start Excerpt provided

4.4.1. Data Analysis
Figure 8,
Figure 9 and
Figure 10 depict a high-level overview of the system metrics and their usage by server. These system metrics, illustrated in
Figure 8,
Figure 9 and
Figure 10, were chosen based on their mean and standard deviation values; three from SMART metrics and three from others system metrics. The overview of system metrics in
Figure 8,
Figure 9 and
Figure 10 provides an analysis by the server. The analysis based on the server is taken into account in order to comprehend the server’s resource utilisation. This is because our study is devoted to predicting server failures. In all the figures, we present the hashed server information in a numeric format. This is done to aid in visualisation.

end Excerpt provided

**Given instruction 1**
In the passage on server metrics, how many of the chosen system metrics come from SMART metrics?
**Given instruction 2**
Pick up the passage on server metrics after its last sentence and keep writing.
The material after this passage isn't needed for anything here.

start Provided material

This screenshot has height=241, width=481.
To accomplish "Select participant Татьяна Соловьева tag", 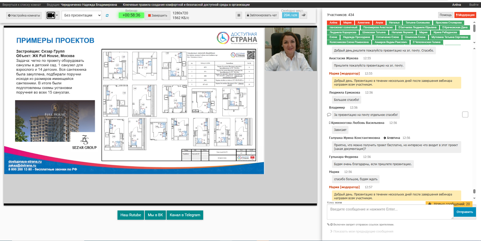I will point(417,23).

end Provided material

**Final answer 1**
Three.

**Final answer 2**
Figure 8a shows the CPU utilisation, where we considered only the CPU utilisation within the non-failure threshold (see
Section 3.3). This is because of the observed high difference, which we present later in the cumulative distribution function (CDF) report. As shown in
Figure 8a, we can observe the high CPU usage on all servers in general compared to the memory usage, which is shown in
Figure 8b. In most cases, the servers are not making extensive use of the memory compared to the CPU. We can observe a similar pattern to that in memory usage in the system metrics bits read in
Figure 9a. Moreover, we can also observe some gaps (or disconnections) in
Figure 8b. This is because of the empty (or NaN) values, which could be either that the data were not available during the data collection (i.e., downloading) or that the values were missing (i.e., they were not recorded properly by the server). Similarly,
Figure 10a,b shows the visualisation of SMART 7 and SMART 1 system metrics, which monitor the state of the hard drive. In
Figure 10a,b, we can observe similar patterns of disconnections to memory utilisation, resulting in NaNs.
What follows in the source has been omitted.